L’ambiguïté des dispositions applicables à la campagne a entraîné un manque de sécurité juridique et des interprétations incohérentes et contradictoires. En outre, les modifications récentes n’ont pas permis de régler les problèmes constatés lors de précédentes élections à deux tours ni de donner suite aux recommandations déjà formulées par le BIDDH, qui préconisait d’établir des règles claires pour le second tour.

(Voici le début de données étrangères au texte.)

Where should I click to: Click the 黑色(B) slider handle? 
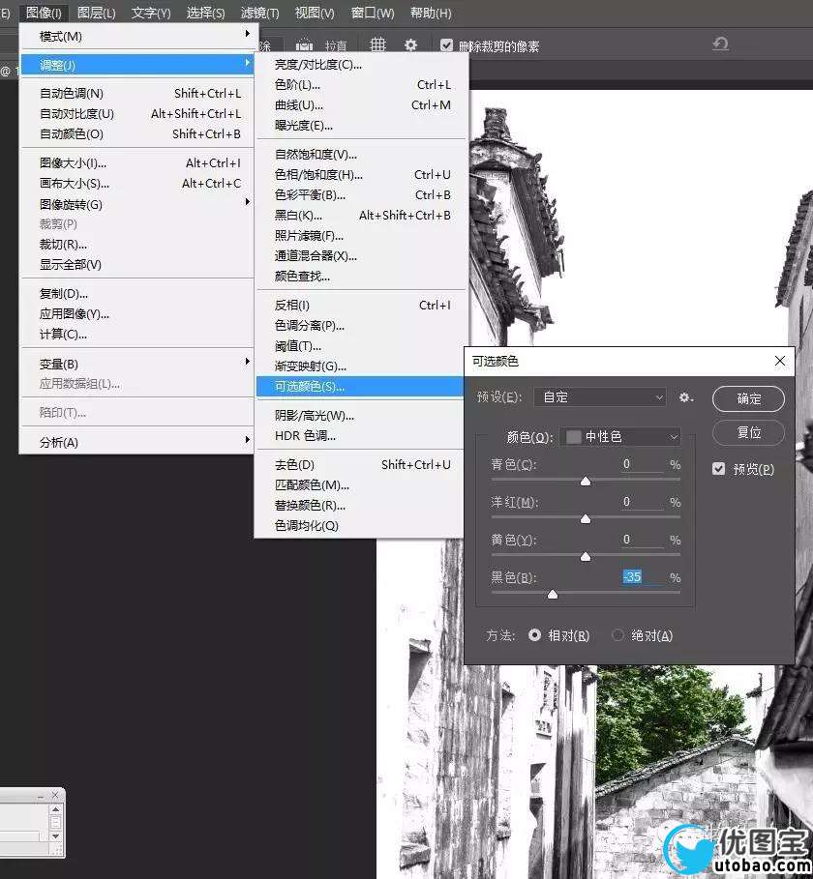[x=552, y=595]

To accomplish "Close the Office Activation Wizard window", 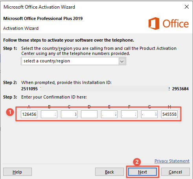I will coord(187,7).
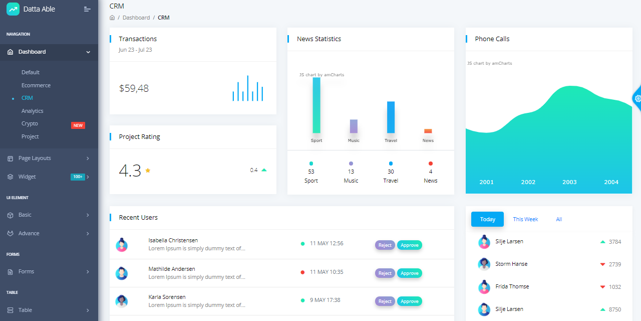Open the Analytics dashboard page
Image resolution: width=641 pixels, height=321 pixels.
coord(33,111)
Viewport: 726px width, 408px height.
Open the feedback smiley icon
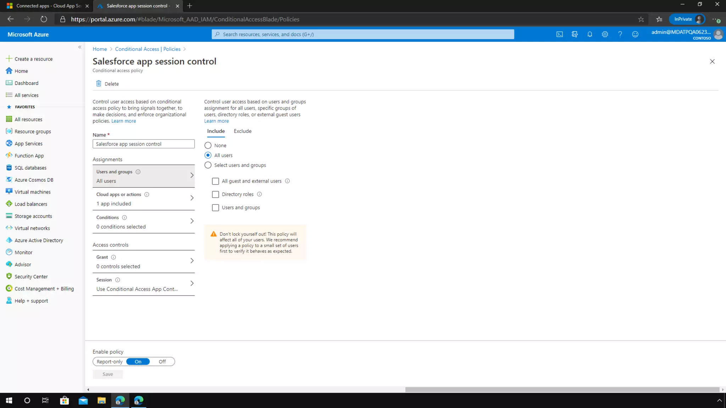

L’absence de dispositions précises a aussi eu pour effet de limiter la durée de la campagne officielle dans les médias. Sans y être contraints par la loi, la plupart des radiodiffuseurs nationaux ont néanmoins accordé du temps d’antenne aux deux candidats. Le radiodiffuseur public était ouvertement défavorable à l’opposition. Les médias privés ont continué à se caractériser par un fort clivage et par une couverture peu objective de la campagne, et certains ont exprimé plus énergiquement leurs opinions politiques à l’approche du second tour, selon les résultats du suivi des médias.

« La Géorgie a une bonne réputation démocratique au niveau international et l’attachement à la démocratie manifesté par les citoyens et les électeurs était impressionnant. L’élection a cependant été entachée par une confrontation inutilement violente, par des tentatives de dénigrement et par des attaques personnelles de la part de certains membres de la classe politique, qui auraient mieux fait de traiter les questions vraiment importantes pour la Géorgie, comme l’État de droit et les inégalités économiques », a estimé l’ambassadeur Geert-Hinrich Ahrens, chef de le mission d’observation électorale du Bureau des institutions démocratiques et des droits de l'homme de l’OSCE. « Ces pratiques de dénigrement ont été pires encore qu’avant le premier tour ».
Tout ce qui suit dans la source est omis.